Referring to the above synthesis method, the following liquid crystal compounds shown in table 3 were prepared:

TABLE 3 Table 3

/>

/>

/>

/>

/>

/>

/>

Comparative example 1

Comparative example 2

Example 4

The data of the performance parameters of the liquid crystal compounds obtained in examples 1 to 3 were collated, and the results of the test are shown in Table 4, compared with those of the comparative compounds L-1 (Deltan: 0.116, deltaε: -9.7), L-2, X-1, X-2:

TABLE 4 Performance test results

/>

/>

/>

/>

/>

/>

/>

/>

/>

Conclusion: from the performance test results table 4, it can be seen that the liquid crystal compound provided by the invention has larger vertical dielectric anisotropy and lower optical anisotropy, and can achieve the application purposes of low power consumption, wide viewing angle and high contrast ratio when being applied to liquid crystal display, and effectively improve the display quality.

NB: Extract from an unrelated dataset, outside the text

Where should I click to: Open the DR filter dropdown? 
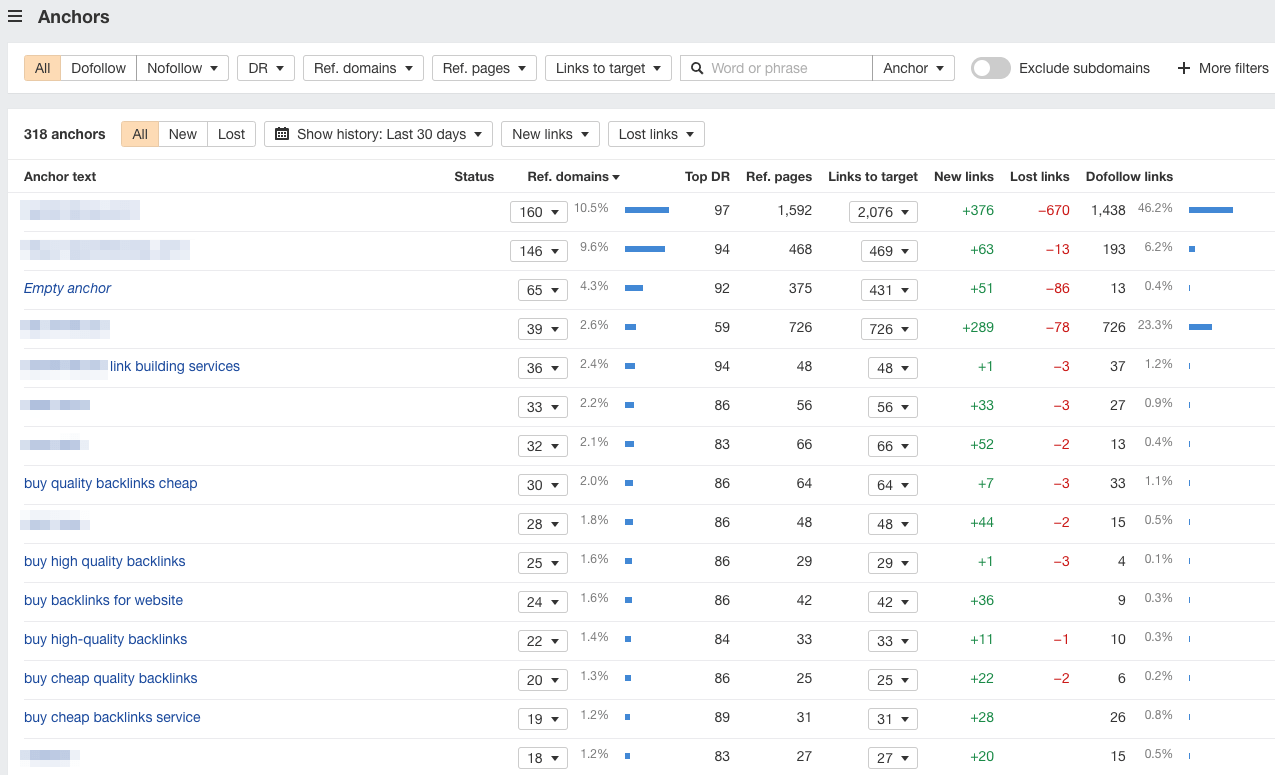click(265, 68)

While the invention has been described in detail in the foregoing general description and with reference to specific embodiments thereof, it will be apparent to one skilled in the art that modifications and improvements can be made thereto. Accordingly, such modifications or improvements may be made without departing from the spirit of the invention and are intended to be within the scope of the invention as claimed.

Claims

1. A liquid crystal compound, characterized in that the liquid crystal compound is selected from one of the structures shown below:

/>

/>

/>

/>

/>

/>

/>

/>

/>

/>

/>

/>

/>

/>

/>

/>

2. the method for producing a liquid crystal compound according to claim 1, which comprises a first synthetic route, a second synthetic route or a third synthetic route; the first synthesis route is as follows:

the second synthesis route is as follows:

the synthesis route III is as follows:

therein, X, R ¹ ～R ⁵ 、R ⁸ 、R ⁹ Each independently is the same group as in claim 1; r is R ⁶ 、R ⁷ Each independently is the same group as in claim 1, R ⁶ 、R ⁷ Can be linked to form a group as defined in claim 1.

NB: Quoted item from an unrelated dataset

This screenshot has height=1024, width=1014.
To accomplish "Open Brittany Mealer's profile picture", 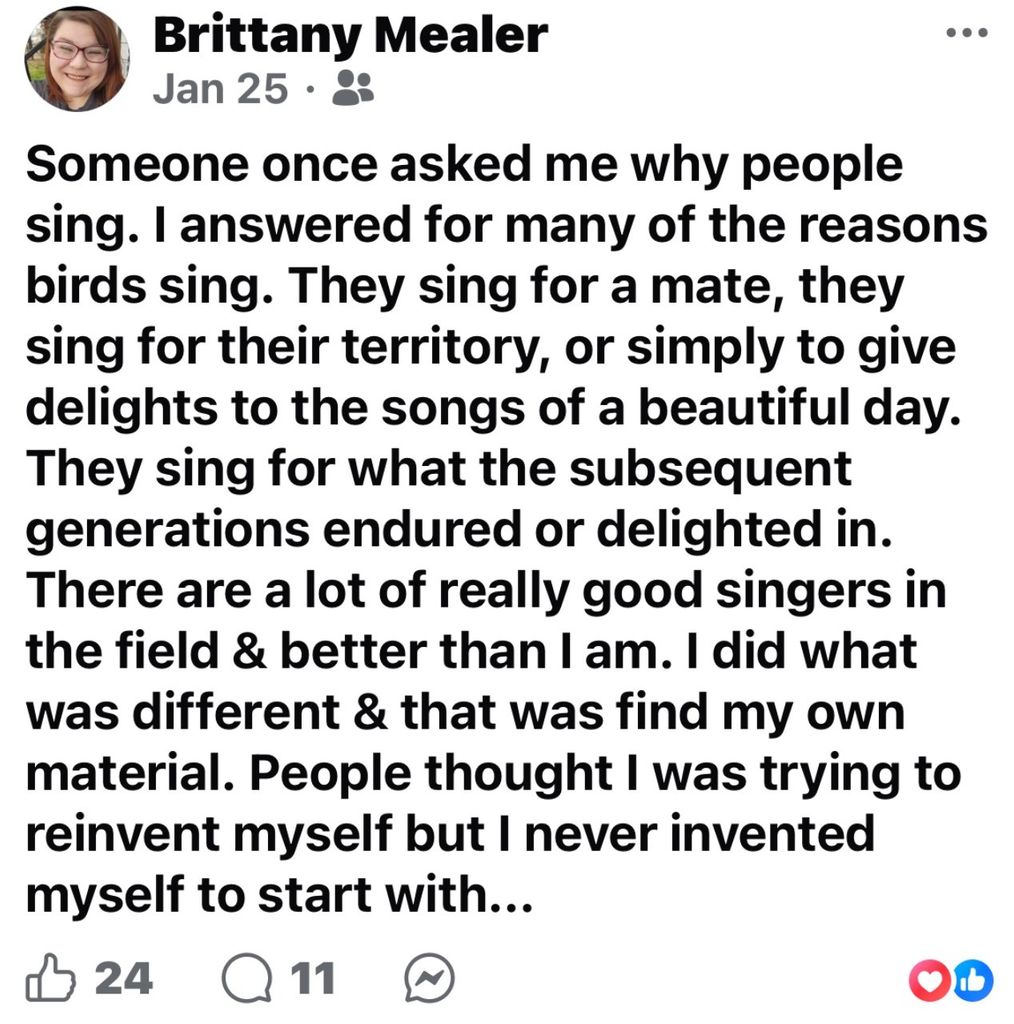I will click(x=76, y=60).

3. A liquid crystal composition comprising the liquid crystal compound according to claim 1;

wherein the mass percentage of the liquid crystal compound in the liquid crystal composition is 0.01-100%.

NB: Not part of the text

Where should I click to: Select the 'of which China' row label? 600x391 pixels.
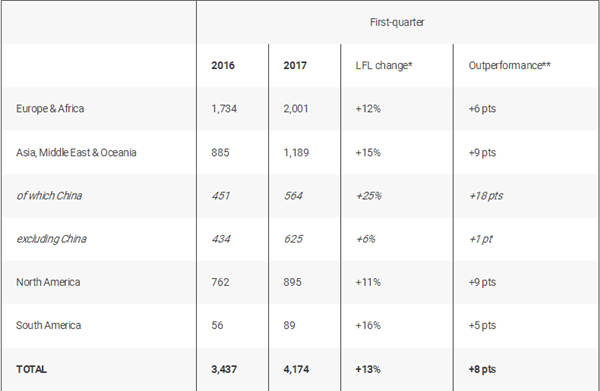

4. A liquid crystal composition according to claim 3, wherein the mass percentage of the liquid crystal compound in the liquid crystal composition is 0.1 to 60%.

5. The liquid crystal composition according to claim 4, wherein the mass percentage of the liquid crystal compound in the liquid crystal composition is 0.1 to 50%.

6. The liquid crystal composition according to claim 5, wherein the mass percentage of the liquid crystal compound in the liquid crystal composition is 0.1 to 40%.

7. A liquid crystal composition according to claim 3, characterized in that the liquid crystal composition further comprises one or more functional additives; the functional additive comprises an antioxidant, a chiral agent, a light stabilizer or an ultraviolet absorber.

8. Use of a liquid crystal compound according to claim 1 or a liquid crystal composition according to any one of claims 3 to 7 in the field of liquid crystal display.

9. Use according to claim 8, characterized in that the liquid crystal compound according to claim 1 or the liquid crystal composition according to any one of claims 3 to 7 is used in a liquid crystal display device.

10. The use of claim 9, wherein the liquid crystal display device includes, but is not limited to, VA, TN, STN, FFS or IPS liquid crystal display.